-- Data to process follows --

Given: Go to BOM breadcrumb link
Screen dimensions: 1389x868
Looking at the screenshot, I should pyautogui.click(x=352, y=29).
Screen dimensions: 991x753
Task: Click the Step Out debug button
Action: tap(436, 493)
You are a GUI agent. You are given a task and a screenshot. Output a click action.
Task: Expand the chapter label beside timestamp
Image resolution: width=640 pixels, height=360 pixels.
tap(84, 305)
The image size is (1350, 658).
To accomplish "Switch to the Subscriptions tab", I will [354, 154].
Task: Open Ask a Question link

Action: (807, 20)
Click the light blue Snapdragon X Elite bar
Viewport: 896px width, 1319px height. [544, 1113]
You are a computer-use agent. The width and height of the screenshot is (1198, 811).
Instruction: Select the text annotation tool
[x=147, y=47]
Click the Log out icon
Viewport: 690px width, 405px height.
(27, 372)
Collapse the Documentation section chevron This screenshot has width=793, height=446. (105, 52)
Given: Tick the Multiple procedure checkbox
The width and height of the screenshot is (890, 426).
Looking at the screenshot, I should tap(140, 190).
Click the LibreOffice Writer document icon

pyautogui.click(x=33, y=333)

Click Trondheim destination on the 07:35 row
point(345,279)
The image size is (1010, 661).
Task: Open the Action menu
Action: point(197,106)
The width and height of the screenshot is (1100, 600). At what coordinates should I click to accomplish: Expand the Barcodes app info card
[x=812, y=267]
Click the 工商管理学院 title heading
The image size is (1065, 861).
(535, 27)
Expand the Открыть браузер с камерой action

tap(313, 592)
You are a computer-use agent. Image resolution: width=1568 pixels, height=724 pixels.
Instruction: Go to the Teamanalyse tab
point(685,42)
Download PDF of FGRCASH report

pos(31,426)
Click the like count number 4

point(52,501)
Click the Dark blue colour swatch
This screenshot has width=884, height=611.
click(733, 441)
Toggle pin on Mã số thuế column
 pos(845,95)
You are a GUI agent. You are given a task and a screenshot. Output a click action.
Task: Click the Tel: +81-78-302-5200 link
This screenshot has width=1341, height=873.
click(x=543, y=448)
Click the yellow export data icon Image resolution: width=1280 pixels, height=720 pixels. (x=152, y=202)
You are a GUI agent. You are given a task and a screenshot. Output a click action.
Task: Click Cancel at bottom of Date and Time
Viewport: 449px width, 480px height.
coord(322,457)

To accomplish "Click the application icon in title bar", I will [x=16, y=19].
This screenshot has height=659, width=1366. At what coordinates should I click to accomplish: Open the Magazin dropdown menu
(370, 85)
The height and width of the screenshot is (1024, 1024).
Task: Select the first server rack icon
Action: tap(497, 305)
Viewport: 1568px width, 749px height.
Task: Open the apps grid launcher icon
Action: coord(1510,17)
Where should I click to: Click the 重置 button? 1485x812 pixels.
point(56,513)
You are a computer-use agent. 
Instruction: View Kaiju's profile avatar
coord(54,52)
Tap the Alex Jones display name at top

-- Data to process concluded --

Pick every line of the data that includes the string "computer".

You are a computer-use agent. The width and height of the screenshot is (1198, 811).
You are a computer-use agent. Image resolution: width=1568 pixels, height=724 pixels.
You are a computer-use agent. 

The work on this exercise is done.